Pulling off the atrocious baseball cap Wes had insisted I wear, I saw my face was drawn with grief and tension. There were shadows under my eyes, as though I hadn’t slept in ages, and there wasn’t a stitch of makeup to be found on my features. I made quick work of applying a touch of lipstick and a swipe of mascara, feeling instantly more like myself. I pointedly ignored the snarky portion of my brain that questioned whether my desire to clean up had little to do with me and a whole lot to do with the man who’d just seen my face covered in condiments.
Before leaving the bathroom, I pulled my gun from my purse and made sure it was still loaded. I was surprised to find it was — Wes hadn’t taken my bullets, as I’d suspected he might. Checking that the safety was still on, I slipped the pistol back into my bag and strolled out of the bathroom.
I froze a few feet from the table, eyes widening at the sight before me.
Wes was standing beside our booth, wiping down every surface we’d touched — from the utensils to the salt and pepper shakers — with a damp, disposable cleaning cloth.
“And here I always thought Mr. Clean was bald,” I sassed, giggling at the sight.
He glanced over his shoulder at me, but didn’t stop cleaning.
I raised an eyebrow. “Seriously, what are you doing?”

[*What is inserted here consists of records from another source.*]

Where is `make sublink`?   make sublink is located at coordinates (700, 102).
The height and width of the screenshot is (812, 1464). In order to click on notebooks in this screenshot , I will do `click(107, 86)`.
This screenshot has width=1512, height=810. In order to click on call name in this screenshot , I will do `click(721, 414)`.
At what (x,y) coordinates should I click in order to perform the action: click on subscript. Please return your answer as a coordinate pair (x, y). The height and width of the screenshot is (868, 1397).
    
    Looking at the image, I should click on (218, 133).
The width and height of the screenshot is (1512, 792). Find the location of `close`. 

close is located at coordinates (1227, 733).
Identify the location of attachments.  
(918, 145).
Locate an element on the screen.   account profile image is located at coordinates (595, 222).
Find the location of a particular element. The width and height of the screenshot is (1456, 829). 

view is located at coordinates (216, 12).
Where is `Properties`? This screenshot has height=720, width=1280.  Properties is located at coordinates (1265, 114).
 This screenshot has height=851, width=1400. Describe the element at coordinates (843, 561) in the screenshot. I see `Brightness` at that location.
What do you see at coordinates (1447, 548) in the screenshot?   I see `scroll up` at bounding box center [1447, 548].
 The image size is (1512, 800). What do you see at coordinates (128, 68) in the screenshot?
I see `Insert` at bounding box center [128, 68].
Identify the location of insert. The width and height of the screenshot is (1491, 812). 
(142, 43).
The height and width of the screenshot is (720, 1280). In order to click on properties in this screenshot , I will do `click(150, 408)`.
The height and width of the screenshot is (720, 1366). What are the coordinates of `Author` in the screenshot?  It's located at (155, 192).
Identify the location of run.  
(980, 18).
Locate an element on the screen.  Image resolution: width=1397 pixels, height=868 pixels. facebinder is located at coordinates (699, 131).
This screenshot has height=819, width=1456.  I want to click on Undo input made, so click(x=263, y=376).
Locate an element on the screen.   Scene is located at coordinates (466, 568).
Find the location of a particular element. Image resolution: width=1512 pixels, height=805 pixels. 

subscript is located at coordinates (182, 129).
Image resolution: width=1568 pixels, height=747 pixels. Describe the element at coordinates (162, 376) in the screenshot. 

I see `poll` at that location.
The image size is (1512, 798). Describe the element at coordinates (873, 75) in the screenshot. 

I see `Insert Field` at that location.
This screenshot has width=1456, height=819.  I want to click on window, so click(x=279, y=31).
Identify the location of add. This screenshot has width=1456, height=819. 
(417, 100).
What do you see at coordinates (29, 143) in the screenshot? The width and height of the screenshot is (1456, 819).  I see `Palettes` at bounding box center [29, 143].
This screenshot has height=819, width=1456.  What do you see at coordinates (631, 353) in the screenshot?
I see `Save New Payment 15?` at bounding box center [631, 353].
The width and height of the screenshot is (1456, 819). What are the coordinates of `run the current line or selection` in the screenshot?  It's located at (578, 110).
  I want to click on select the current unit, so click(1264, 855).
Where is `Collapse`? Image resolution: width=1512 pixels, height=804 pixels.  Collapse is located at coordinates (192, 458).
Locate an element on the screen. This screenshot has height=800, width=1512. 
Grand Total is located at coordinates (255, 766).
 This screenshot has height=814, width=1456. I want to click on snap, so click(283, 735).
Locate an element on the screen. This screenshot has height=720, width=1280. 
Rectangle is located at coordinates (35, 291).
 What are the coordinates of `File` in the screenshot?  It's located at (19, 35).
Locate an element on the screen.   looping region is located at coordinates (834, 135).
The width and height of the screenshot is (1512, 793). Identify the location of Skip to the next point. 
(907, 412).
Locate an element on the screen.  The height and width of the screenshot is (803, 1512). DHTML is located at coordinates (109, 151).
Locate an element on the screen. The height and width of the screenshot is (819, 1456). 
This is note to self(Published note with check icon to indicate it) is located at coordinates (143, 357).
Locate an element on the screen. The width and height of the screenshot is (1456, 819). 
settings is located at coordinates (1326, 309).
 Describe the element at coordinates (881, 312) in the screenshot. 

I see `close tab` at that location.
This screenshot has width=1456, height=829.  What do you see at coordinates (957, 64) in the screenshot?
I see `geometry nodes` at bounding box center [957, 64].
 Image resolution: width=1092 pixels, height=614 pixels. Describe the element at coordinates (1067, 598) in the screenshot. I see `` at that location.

He sighed audibly. “When I’m on a job, when I don’t want to be found… There’s a reason I pick places like this, with no security cameras. It’s the same reason I pay with cash and don’t chitchat with the waitresses. I don’t leave any traces.”
“Makes sense,” I murmured, looking away from him. My eyes were suddenly tingling for no apparent reason.
I don’t leave any traces.
Oh, but he did.
He might’ve wiped down every crime scene and removed all remnants of his DNA… Hell, he could’ve scrubbed every goddamn surface in Budapest. But the fingerprints he’d left all over my heart couldn’t ever be removed. They were invisible scars, reshaping my soul like a sculptor’s hands would the most malleable clay. Scored so deeply beneath the skin, he couldn’t have undone the damage even if he’d tried.
I stood, unmoving, as he brushed past me on the way to the bathroom I’d just used. He returned a moment later, dropped a few bills on the tabletop, and turned to me.
“Time to go,” he said, his hand finding the small of my back as he guided me out the door. He pulled the baseball cap down over his face as we walked past the waitress who’d served us, and I nodded goodbye with my own brim-shielded face averted.
I made sure not to touch the door handles when we stepped outside and climbed back onto his bike. The meal I’d just consumed turned to stone inside my stomach as I wrapped my arms around his torso and tried very hard not to cry.
Chapter Fifty-Two: FAITH
TRUTHS AND LIES
After our outing to the diner, another day slipped away with very little of interest to report.
With nothing to do, I grew so bored and stir-crazy, I would’ve welcomed the arrival of some heavily-armed assassins, if only to liven things up. Even arguing with Wes had lost its charm — we barely spoke as day faded into night, then day again.
As time went by, we developed an unspoken routine of sorts. Wes hated being stuck in the cabin so he’d disappear outside for most of the day, doing manly things like keeping watch and chopping logs and God only knew what else, which suited me just fine. I spent my time inside listening to an iPod that was quickly running out of battery, sketching on gum wrappers I found in the bottom of my purse, cleaning things that were already immaculate, and playing thousands of rounds of cards.
A single day of solitude and solitaire, and I’d been driven half-mad.
Which was, perhaps, the only explanation for why I thought it was a good idea to grab the whiskey from the cabinet, shove some matches in my pocket, and pull the quilt from the bed, as I headed out into the dusky twilight. Wes was nowhere in sight and, thus, couldn’t thwart my plans, which brought a smile to my lips for the first time all day.